You can’t be pro-war, and pro-death penalty, and anti-healthcare, but also be anti-abortion on the theological grounds that life must be preserved at at all costs. So it's okay that we go somewhere else in the world and kill people because they're not in the womb? It's hypocritical for me. And if you’re so concerned about the children who aren’t being born, then provide for them when they are born. You want to govern someone's body to carry a fetus until you have a baby, but you won’t put any safety nets in place for that baby once it’s born? Be consistent. This is not about pro-life unless you're concerned about the living as well, and that's not the case.
It’s smoke and mirrors that this is about the life of a child. It is the juxtaposition of theology and politics: We are theologizing our politics, and we have politicized our theology. The conservative arms pushing anti-abortion legislation are not doing so for the lives of children, they're doing so for the control of the people. Scripture does not make a case for this.
“It’s smoke and mirrors that this is about the life of a child.”
You’re saying Jesus had nothing to say about abortion?

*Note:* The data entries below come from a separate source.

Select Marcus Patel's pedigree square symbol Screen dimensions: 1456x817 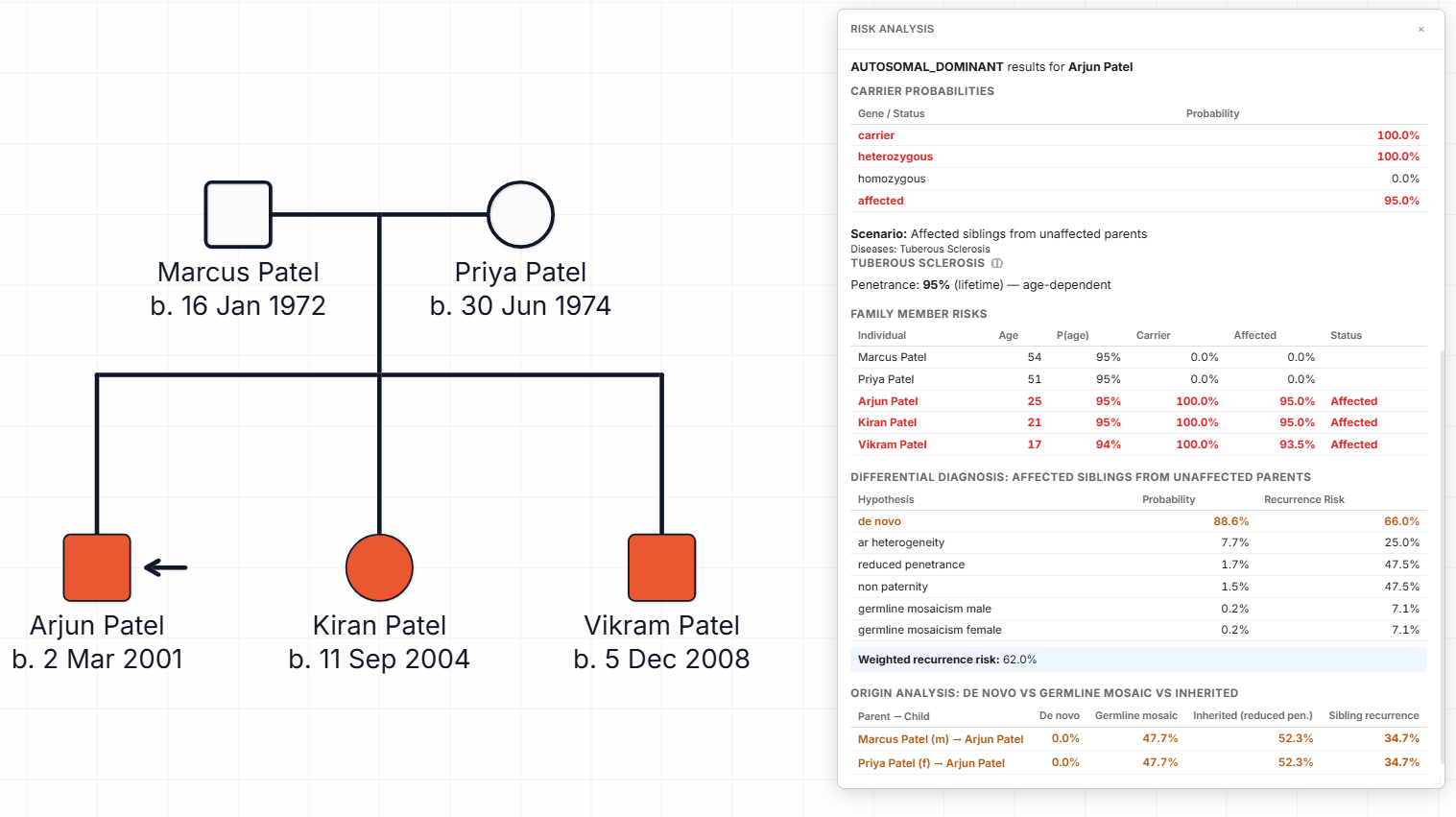click(237, 214)
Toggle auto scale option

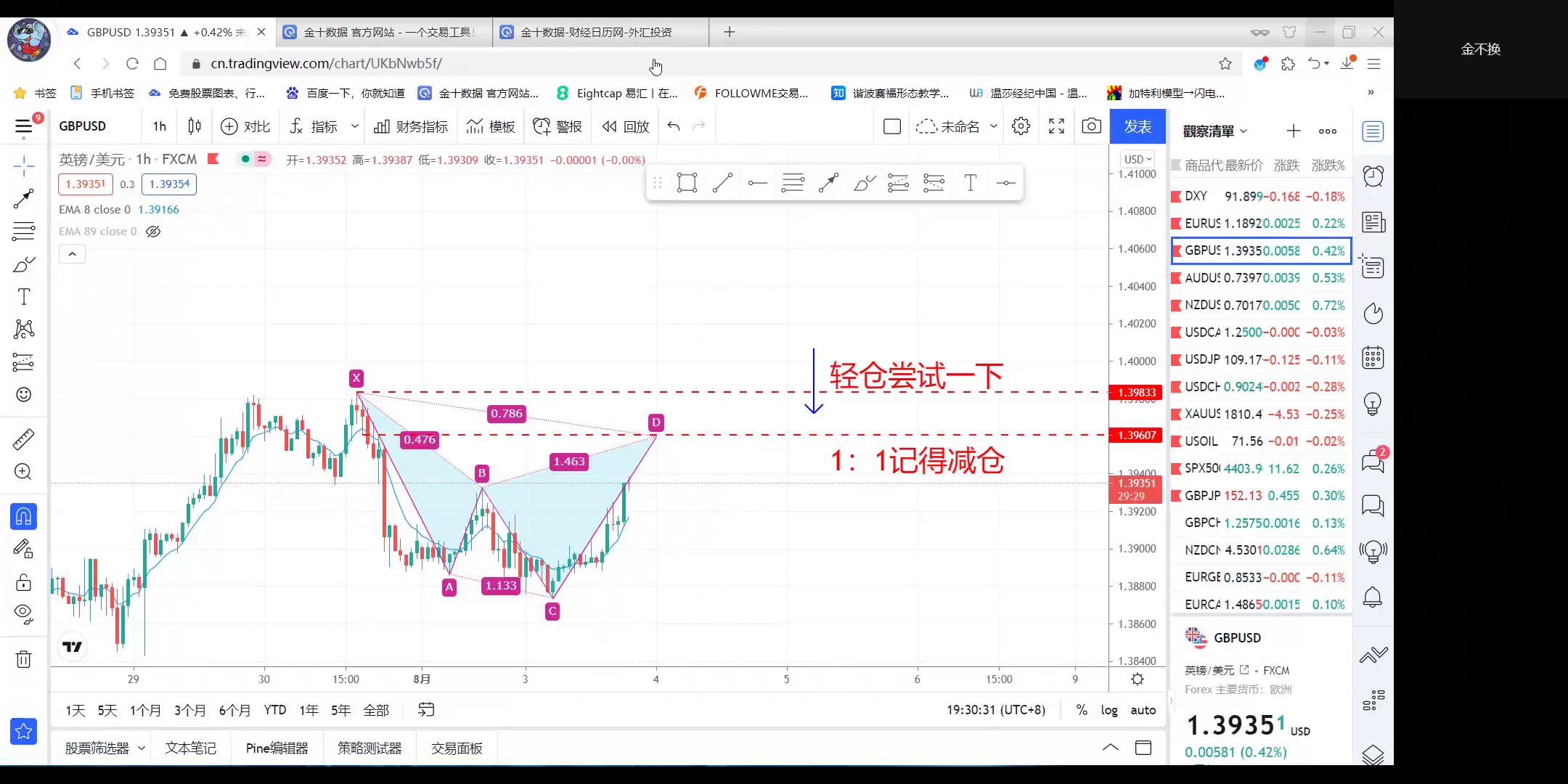[x=1143, y=710]
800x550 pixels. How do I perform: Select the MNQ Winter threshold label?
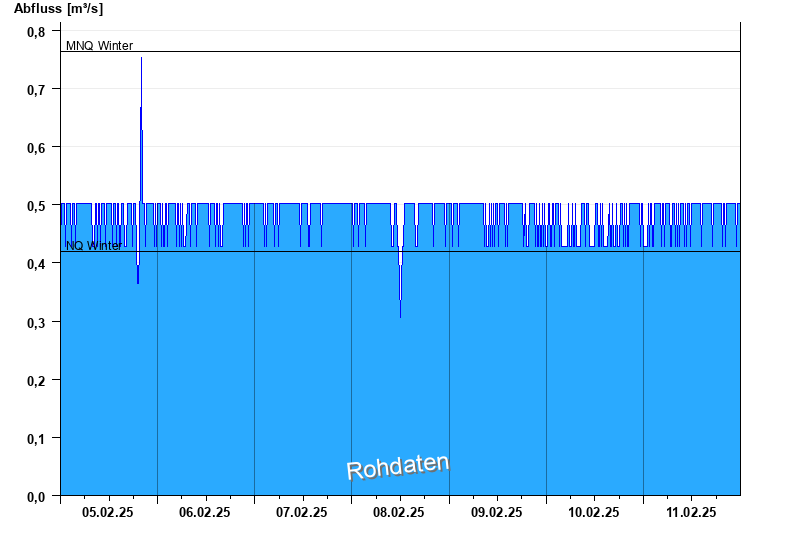99,45
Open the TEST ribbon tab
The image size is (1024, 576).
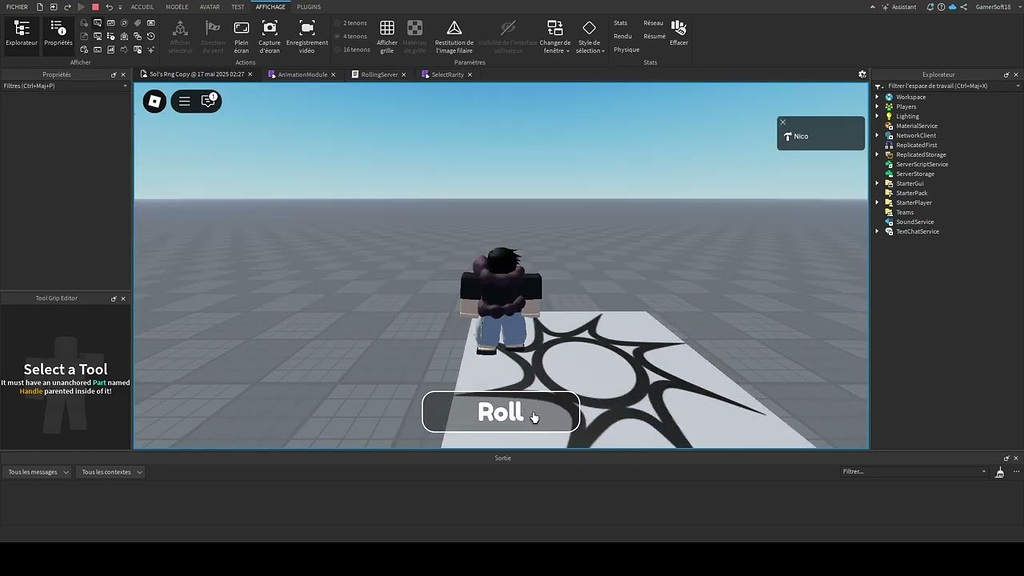tap(237, 6)
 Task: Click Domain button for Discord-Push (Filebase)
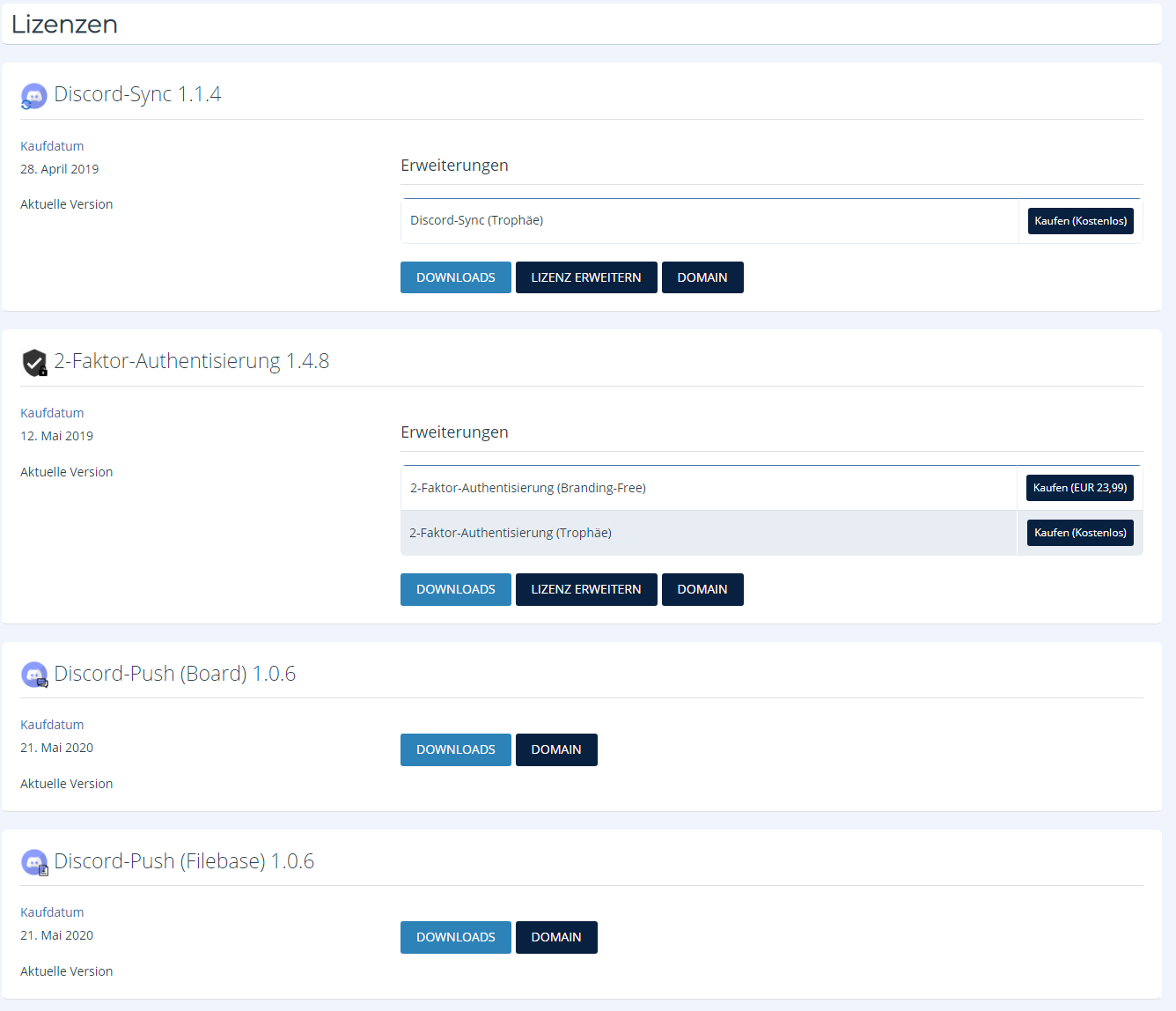555,937
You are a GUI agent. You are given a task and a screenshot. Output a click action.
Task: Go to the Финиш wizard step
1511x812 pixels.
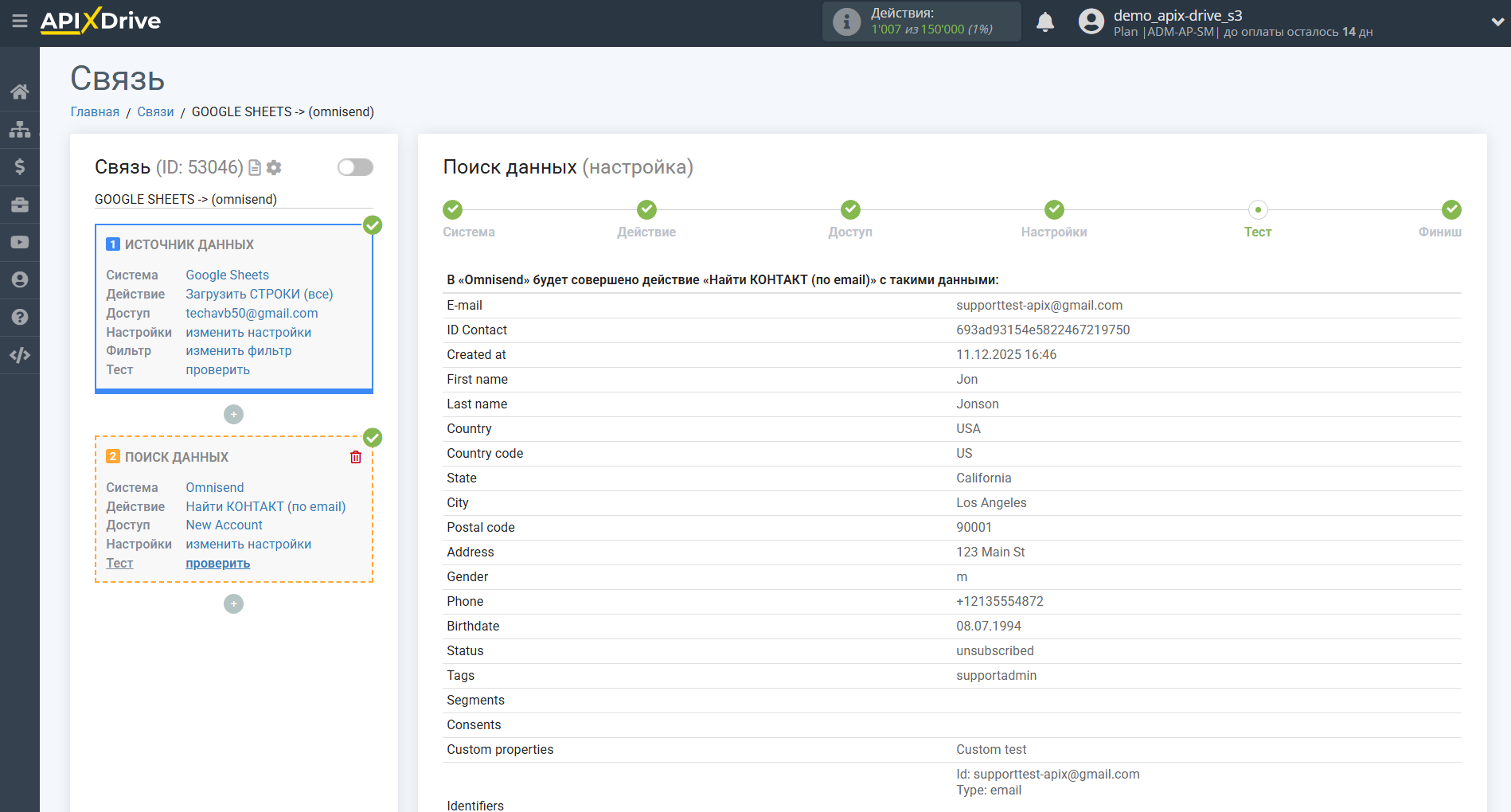pos(1451,210)
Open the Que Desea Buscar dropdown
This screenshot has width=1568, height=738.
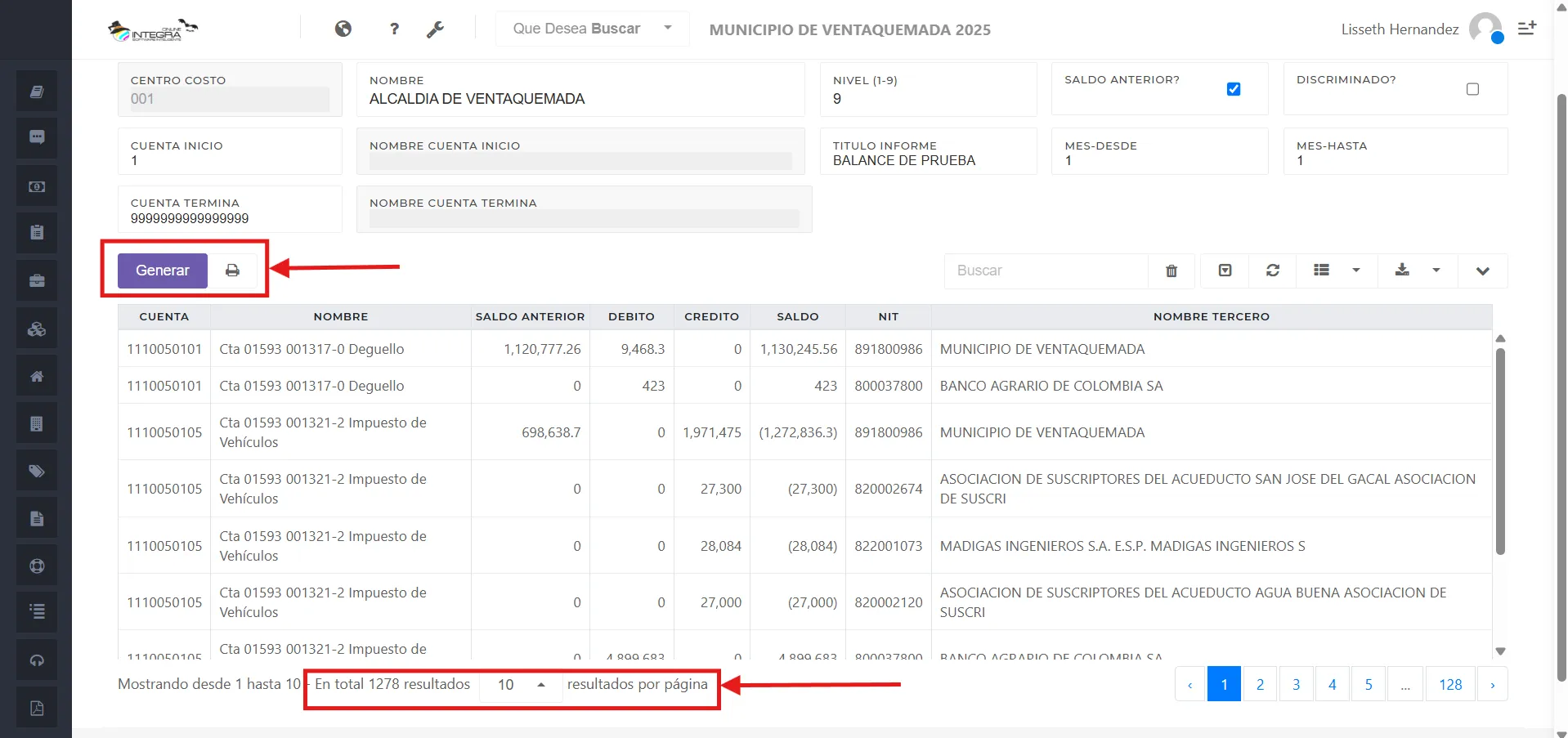coord(590,29)
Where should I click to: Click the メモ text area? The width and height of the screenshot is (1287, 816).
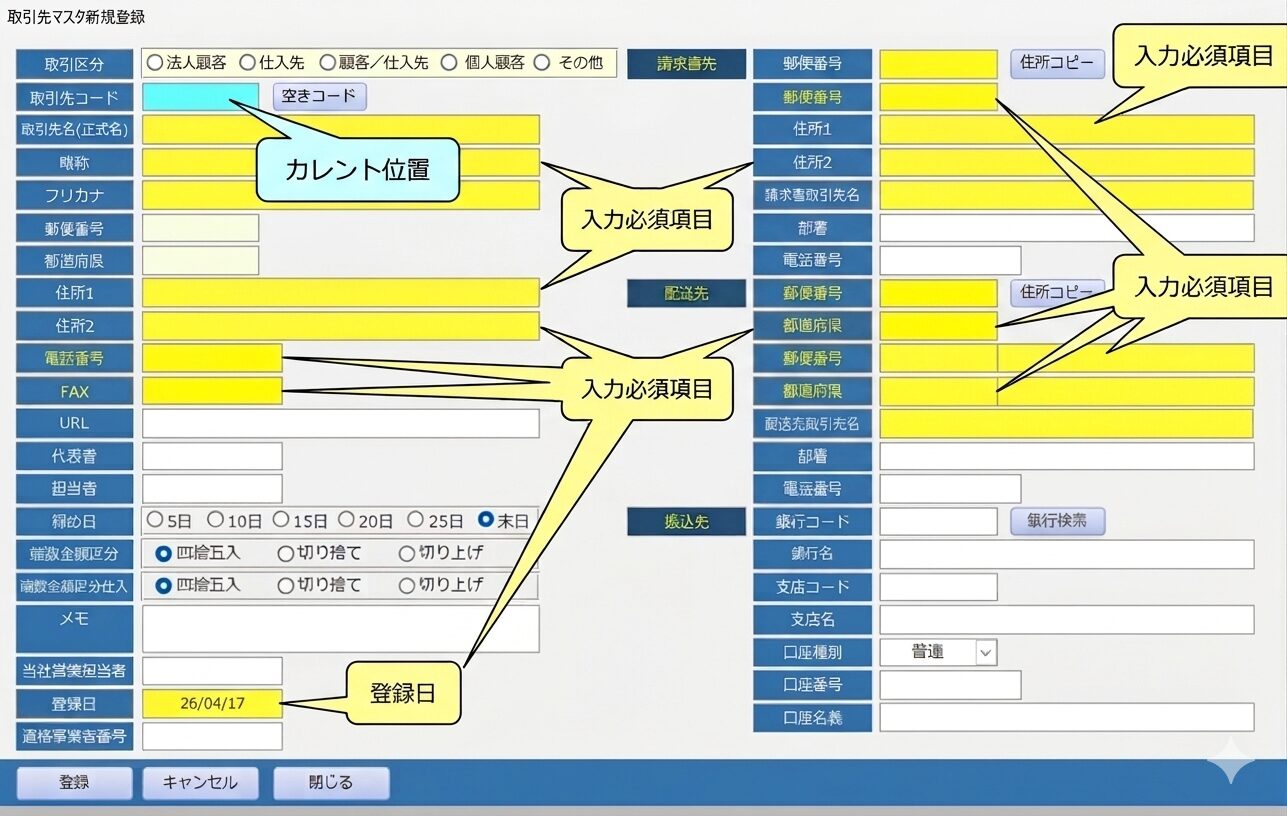tap(340, 628)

No, Jesus didn’t say anything about abortion. But Jesus had a lot to say about love. And Jesus also never had anything to say about making people do what I want them to do. Neither did God. God said: This is morally right and that is morally wrong, you choose. And even if you choose wrong, I'm still going to love you.
Many American Christian traditions, like your own denomination, hold that abortion is consistent with their faith. Why is this important to recognize?
A lot of this is happening in Christianity because of biblical illiteracy and theological malpractice. You don’t have to think hard to see the hypocrisy. The same pulpits that say you can’t kill an unborn child are the same pulpits that say you have to go to war.
Christian scripture doesn't say anything explicitly on abortion either way. But even if that were the Christian standpoint, we shouldn’t be legislating our faith. Not everyone in America is Christian. Faith is a personal choice.
As a pastor, how do you counsel Christians who come to you for help in making a decision about abortion?
I've had to counsel people who have been violently raped, people who have become pregnant by incest. I never tell people what to do. I give them my best medical information about what's involved in both. I listen with a compassionate ear and try to be a loving spirit. It is my responsibility to accompany them in the places they choose to go. If they've chosen abortion and want me to go with them, I go. If they choose to have a child, I stand with them in that.
And if they asked me, “What will God think of me? Will God love me?”, then I remind them that God's love transcends this world and any individual decision. That's what I believe.